**Task instructions:** Produce a verbatim copy of the following records, leaving out all pictures.

■ ■ ■ ■ ■

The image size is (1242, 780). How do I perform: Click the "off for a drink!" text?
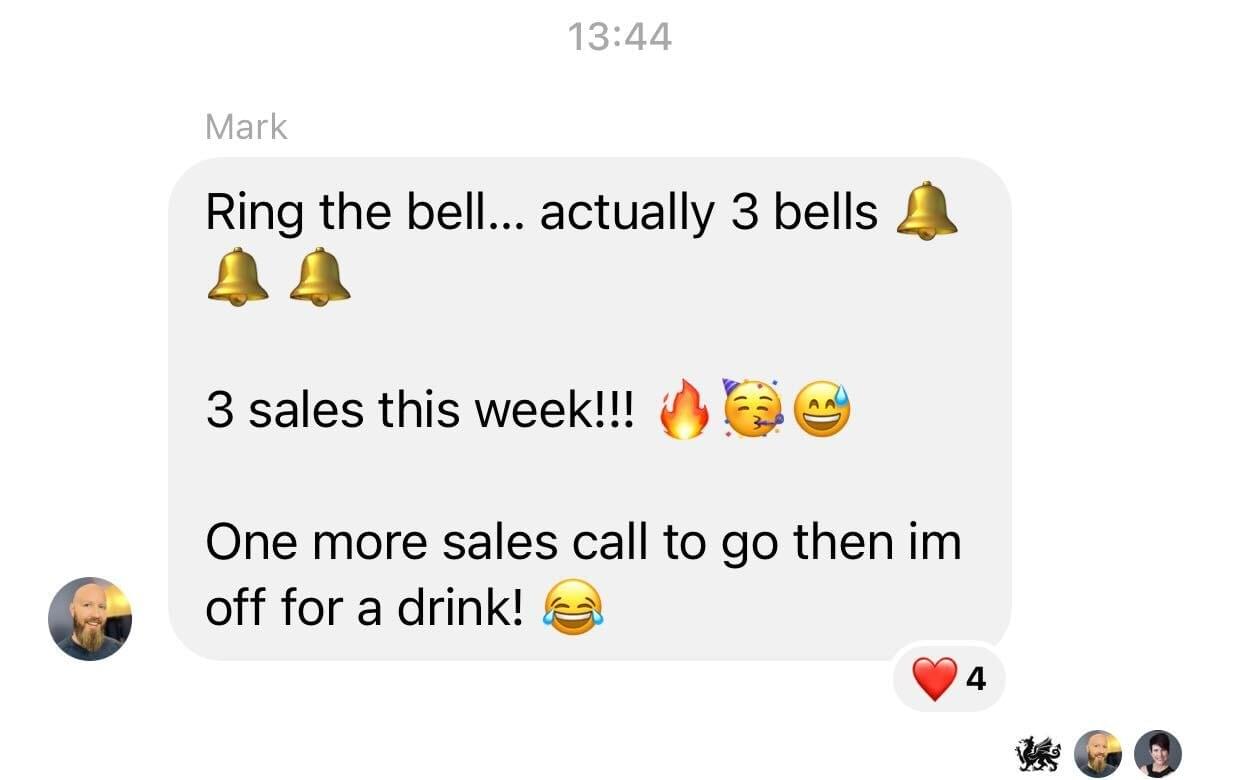pyautogui.click(x=365, y=609)
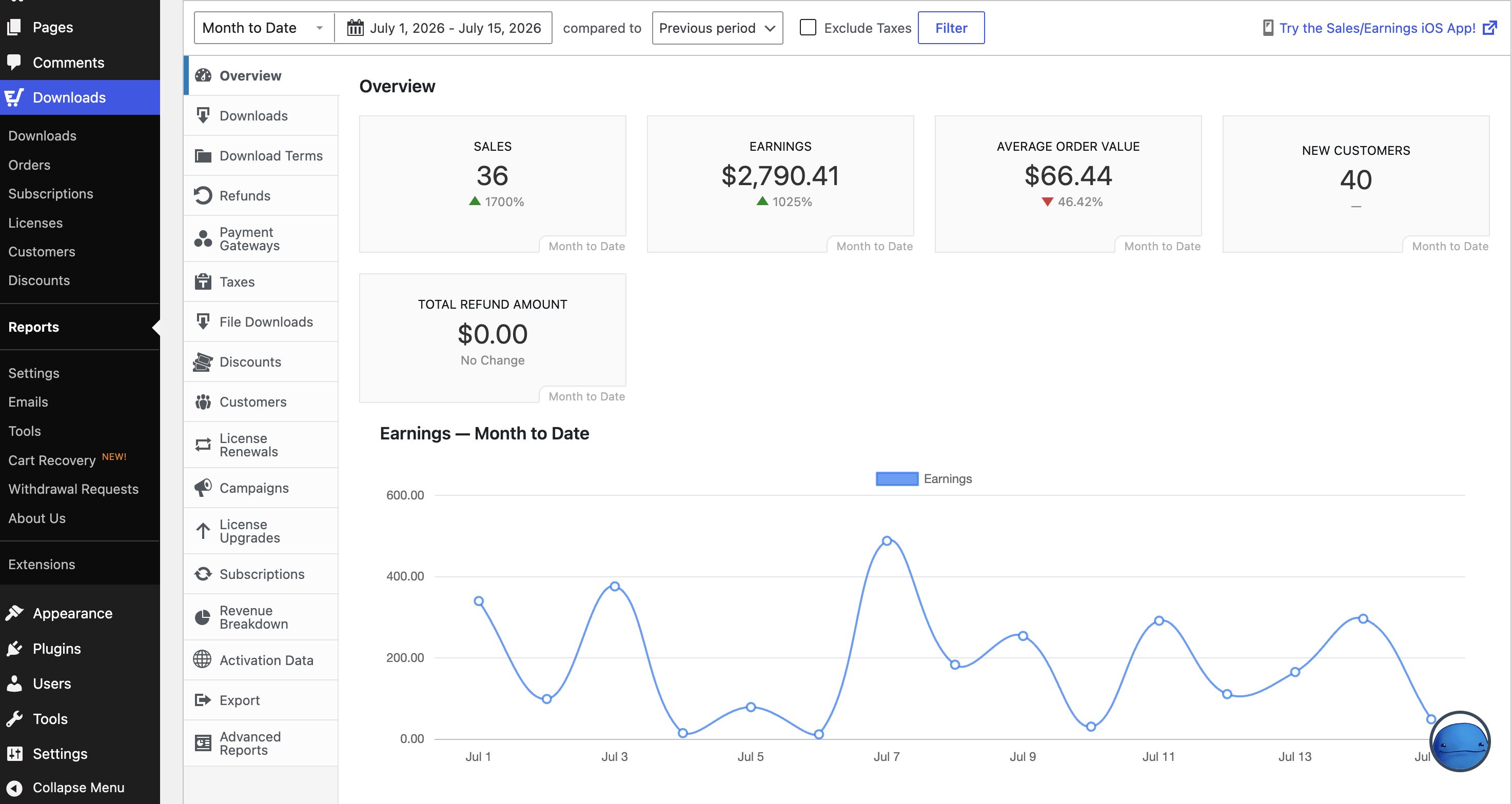The width and height of the screenshot is (1512, 804).
Task: Collapse the WordPress admin menu
Action: [x=66, y=787]
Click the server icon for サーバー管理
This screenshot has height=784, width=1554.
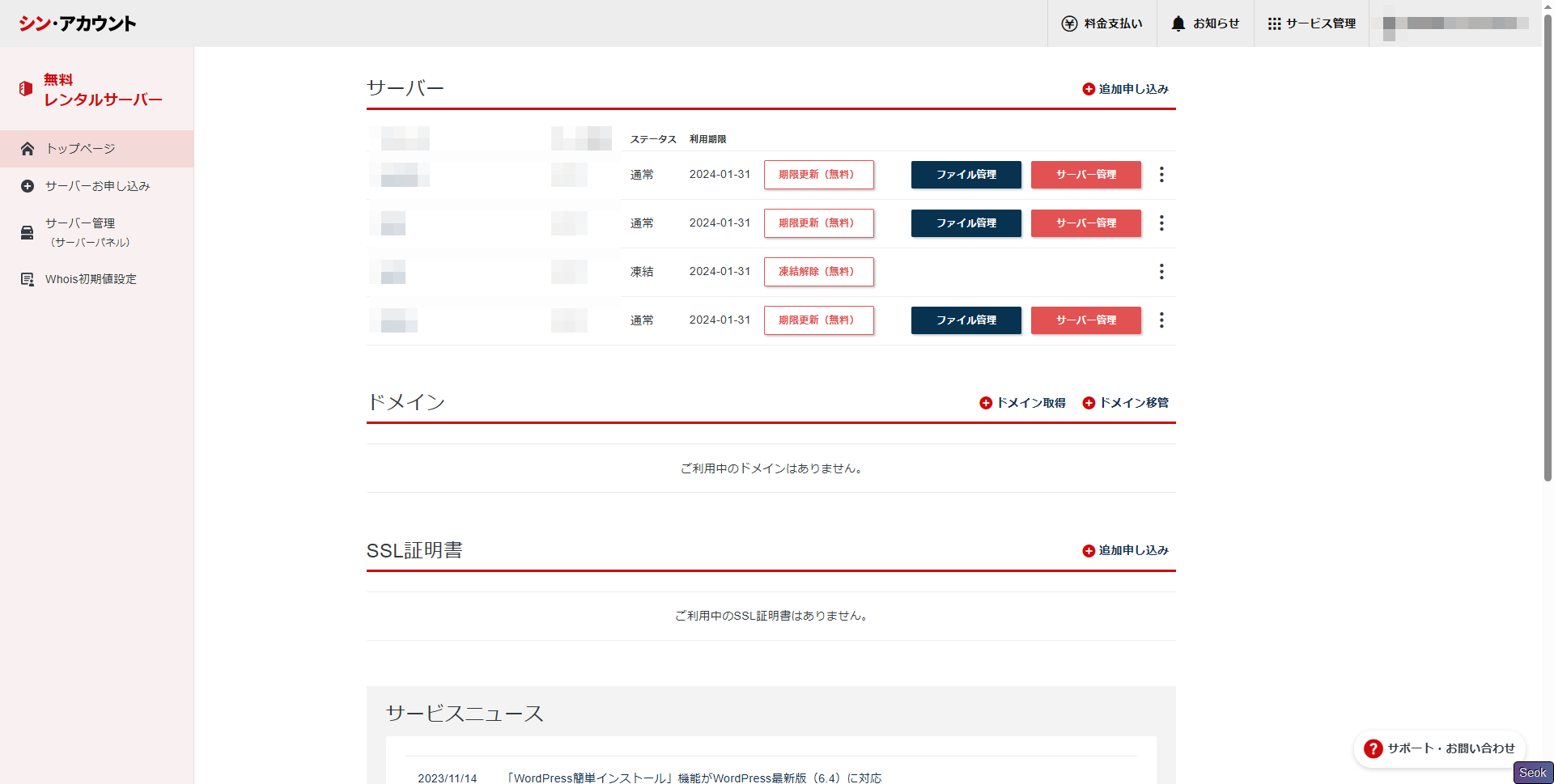pyautogui.click(x=28, y=233)
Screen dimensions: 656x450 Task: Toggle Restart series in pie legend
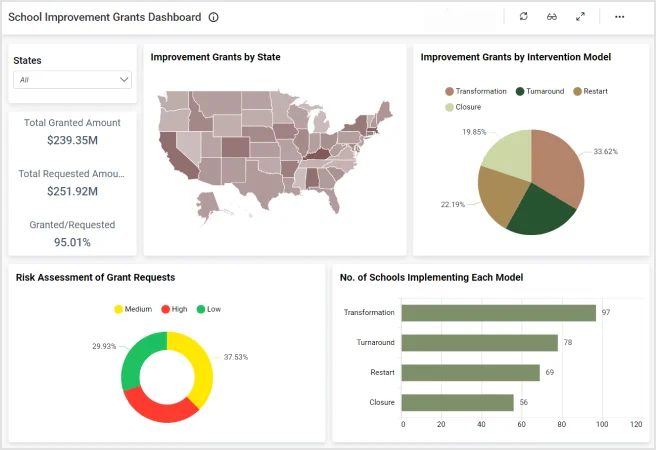pos(590,91)
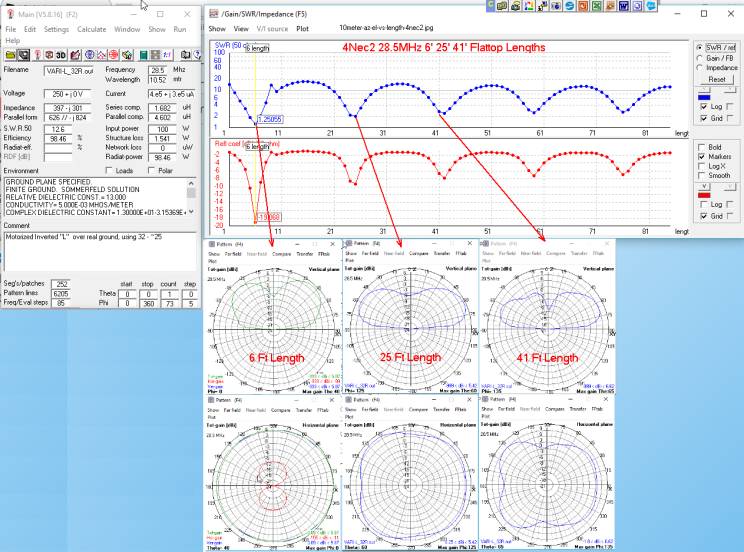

■ ■ ■ ■ ■

**Response for this exercise:**
The image size is (1242, 780). How do I perform: Click the "off for a drink!" text?
pyautogui.click(x=365, y=609)
The width and height of the screenshot is (1512, 804).
Task: Collapse the WordPress admin menu
Action: [x=66, y=787]
Click the server icon for サーバー管理
This screenshot has height=784, width=1554.
pyautogui.click(x=28, y=233)
Screen dimensions: 656x450 Task: Toggle Restart series in pie legend
pos(590,91)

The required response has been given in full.